That looked pretty unlikely right then, and I knew that this unscheduled excursion would almost certainly cause me to be stuck in Hong Kong for another night. Anita was going to be less than thrilled about that. Actually, I was less than thrilled about that, too. Things had been a little strained with Anita ever since my Sunday night rendezvous with Barry Gale so I was eager to get home. And yet, here I was standing in front of the Star Ferry waiting for Archie Ward. I began to polish the story I would be telling Anita a little later on the telephone.

The walkways of the ferry building were jammed with commuters on their way to Kowloon and the crowds shouldered past me as I shifted my weight from foot to foot. Finally I saw Archie coming from the direction of the Post Office building. He was easing through the throng in such a practiced way that there was hardly a ripple around him and for a moment I envied the evident deftness he had developed for living in a city as combative as Hong Kong.

Archie grinned as he eased up next to me and gave my shoulder a warm squeeze.

“G’day, mate. How you keeping?”

“I’m good, Archie.”

“Still teaching in Bangkok?”

“Yeah, still teaching. You still with…” I wasn’t sure exactly how to put it, so I said the first thing that popped into my head, “the bank?”

Archie chuckled. “Nah. I’ve changed jobs.”

He produced a pack of Marlboros from his shirt pocket and held them out to me. When I shook my head, he extracted one with his lips, lit it using a red Bic, and exhaled in a long, steady stream.

“Got no perks anymore, Jacko. No more promotions, no insurance, no pension. Just me, my shoeshine, and my smile.”

“When did that happen?”

“A few months ago.”

“Your idea?”

“Too bloody right. I’d been watching all those little ratbags who used to be Mossad or Shin Bet quit and then use their contacts to make heaps in the arms or drug business. Big fucking bickies they were scoring, mate. And there was me without a brass razoo to me name.”

The idea that my friend Archie had coolly set himself up in the business of dealing guns or smuggling drugs startled me, and my face must have shown it.

“No, Jacko, that shit’s not for me. But now a lot of your other blokes, they don’t give a flying fuck. That mob’s cunning as dunny rats and they make a few quid, I’ll tell you. Only problem is that most of them aren’t around long enough to spend any of it.”

“So what are you doing, Archie?”

He pulled at his cigarette, acting like he was thinking, maybe wondering if he ought to be saying what he was saying, but I knew better. Archie Ward liked to play the cheery little Aussie larrikin who didn’t really care about anything other than sinking a few tinnies with his mates down at the pub, but I seriously doubted he had ever uttered a word in his life that hadn’t been carefully weighed in advance. Whatever he was about to tell me, Archie thought there might be something in it somewhere for him.

“I’m completely independent now, Jacko.

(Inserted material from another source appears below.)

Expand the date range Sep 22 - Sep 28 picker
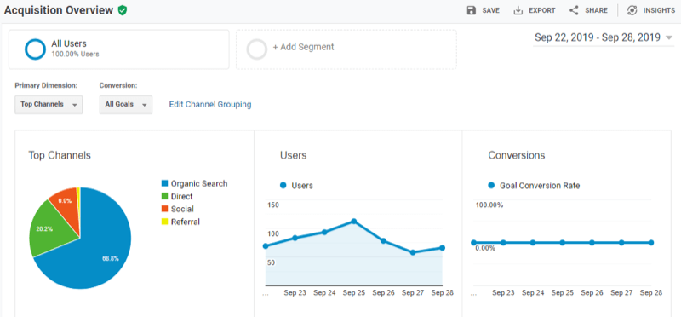681x317 pixels. coord(604,37)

Everybody knows that I’ve got the good oil on just about everybody. Now I sell what I know to whoever offers me the best price. Sometimes it gets a little shonky, I got to admit but, bloody hell, the rest of the time it pays off like a busted pokie machine.”

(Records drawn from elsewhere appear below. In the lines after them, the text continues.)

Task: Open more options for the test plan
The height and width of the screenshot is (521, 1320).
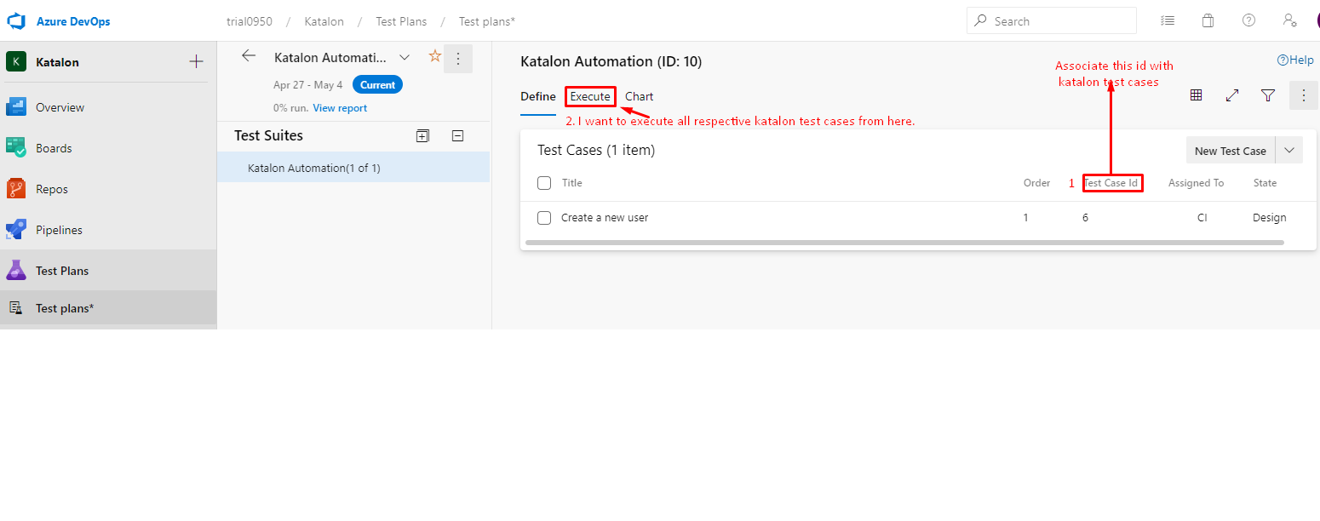Action: 458,58
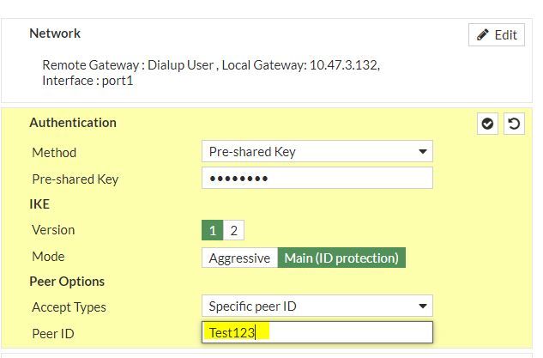Confirm Authentication changes with the checkmark icon
The image size is (543, 358).
point(487,124)
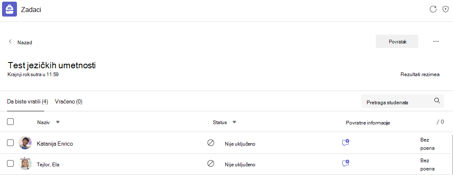Add feedback comment for Katanija Enrico

[346, 142]
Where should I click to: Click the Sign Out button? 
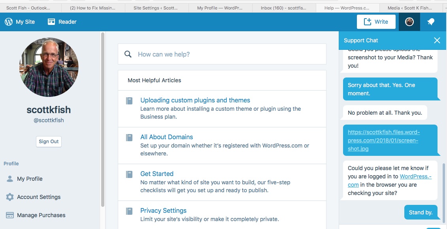pyautogui.click(x=49, y=142)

Archie paused and shifted his eyes around, sizing up the crowd. Finally, he looked back at me and pointed to the ferry entrance.

“Let’s go,” he said. “Hanging around out here we stick out like a dog’s balls.”

EIGHTEEN

I followed Archie as he dropped some coins in a turnstile and we joined the river of humanity moving up the stairs and then down a ramp toward the ferry. Archie was in the lead, but when a loud bell started clattering and the green light flashed to yellow, the black iron gate at the bottom of the ramp began to close. The crowd surged forward and I lost sight of him.

When the light snapped to red, a few people started to run as well as they could in the tight quarters. Bouncing on my toes to see over the crowd, I could tell that the gate was closing so I edged past an old woman carrying a stack of white food boxes from which drifted some pungent although unidentifiable smell, bounced off a very large and red-faced German tourist and, in the clear for a split second, took two fast side steps, twisted to my left and lunged through the last crack of open space as the gate clanged shut behind me. I trotted down the ramp and crossed the gangway just as the sailor began to haul on the rope that hoisted it away from the dock.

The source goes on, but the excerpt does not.